Tomlin won the AFC North division in three of his first four seasons as coach. He was 43-21 overall, 5-2 in the playoffs and had been to two Super Bowls and won one. He was unquestionably headed to a Hall of Fame career. And actually, given he had a franchise quarterback in place just entering his prime, it seemed like he was headed for all-time great accomplishments over the next decade.

Ordinary, by Steelers standards, in recent years: The thing is, that second part of his storied career hasn't happened yet. He has actually been rather ordinary by the Steelers' standards and by the standards he has set. He has won four AFC North titles in the last ten seasons and only three playoff games. And in those last ten years, the Steelers were legitimate Super Bowl contenders once (based on their playoff performance), and they got smoked by the Patriots in the AFC title game that year.

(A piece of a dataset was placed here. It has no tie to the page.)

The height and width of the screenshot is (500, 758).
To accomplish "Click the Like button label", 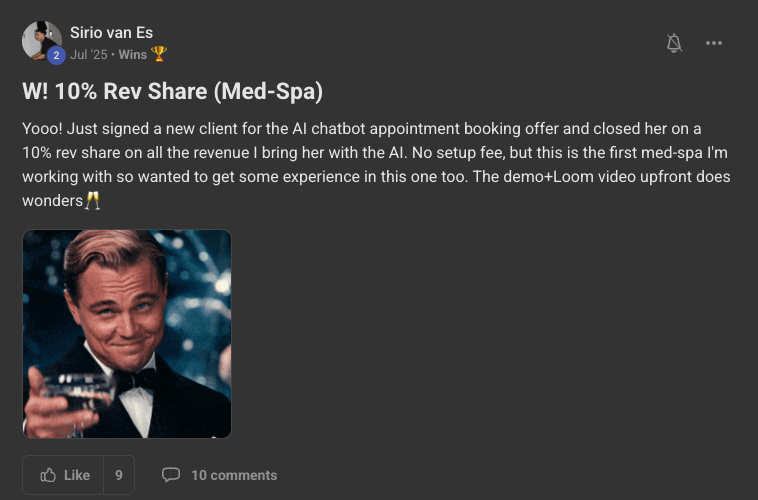I will click(x=76, y=475).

That's not cherry picking numbers. It is looking at his entire career and his entire resume and understanding that almost all of his high level success came in his first four years. And this past decade has left a lot to be desired. Three playoff wins in ten seasons with a Hall of Fame/franchise quarterback is not good enough.

To put it into perspective: There have been 14 teams who have won more playoff games than the Steelers since their last Super Bowl appearance. And three others have just as many.

Rebuilding period looms: Looking ahead, it doesn't really appear that there are going to be many more playoff wins on the immediate horizon as it seems like they are headed for a little bit of a rebuilding period after Ben Roethlisberger retires. It feels like the Browns are better now, the Ravens are better and a number of other AFC teams have passed the Steelers as well.

I don't believe it is fair or realistic to judge Tomlin — or any coach — simply by how many championships he has won. That's not fair because only one team can win it every year, and it is really hard to do. That being said, I don't think it is unfair to suggest a team with a Hall of Fame quarterback at least make some noise in the playoffs with more regularity than the Steelers have in the past decade.

I mean, is it too much to ask to beat Tim Tebow? Is it too much to suggest that getting boat raced on your home field by Blake Bortles is not acceptable? The last two playoff games Tomlin has coached, the Steelers have been down a combined 56-7 before the fans were even settled into their seats.

Move didn't need to be made now: The Steelers' model of stability is often debated and often treated as if it is something that every organization should aspire to have. It is admirable, but I am not sure giving coaches a lifetime contract is a smart practice. Again, Tomlin is a good coach and has done a good job for the most part, but the Steelers' standards have slipped considerably if three playoff wins in 10 years is acceptable.

I am not saying they should fire him, but I am saying they shouldn't have been so quick to sign up for essentially four more seasons of him. If he doesn't win in the playoffs this year, when is the next time it is realistic to think he can?

I know, I know, "Well if you fire him, who will you replace him with that is better?" My answer to that question is always the same: "The next Mike Tomlin." The point is, when Bill Cowher retired, I am sure not one Steelers fan had Tomlin in their top 20 coaches to replace him because nobody knew who he was.

It turned out fine. Sometimes it isn't about getting a "better" coach when things go stale, but rather it is about getting a different voice and going in a different direction. Tomlin has been a great ambassador for the city and team and is easy to root for, so I hope this works as the Steelers think it will.

My suspicion, though, is that four years from now the Steelers will be still be stuck in a place where they win more than they lose but aren't terribly relevant when the playoffs begin. That's not who they claim they are and not who they are supposed to be.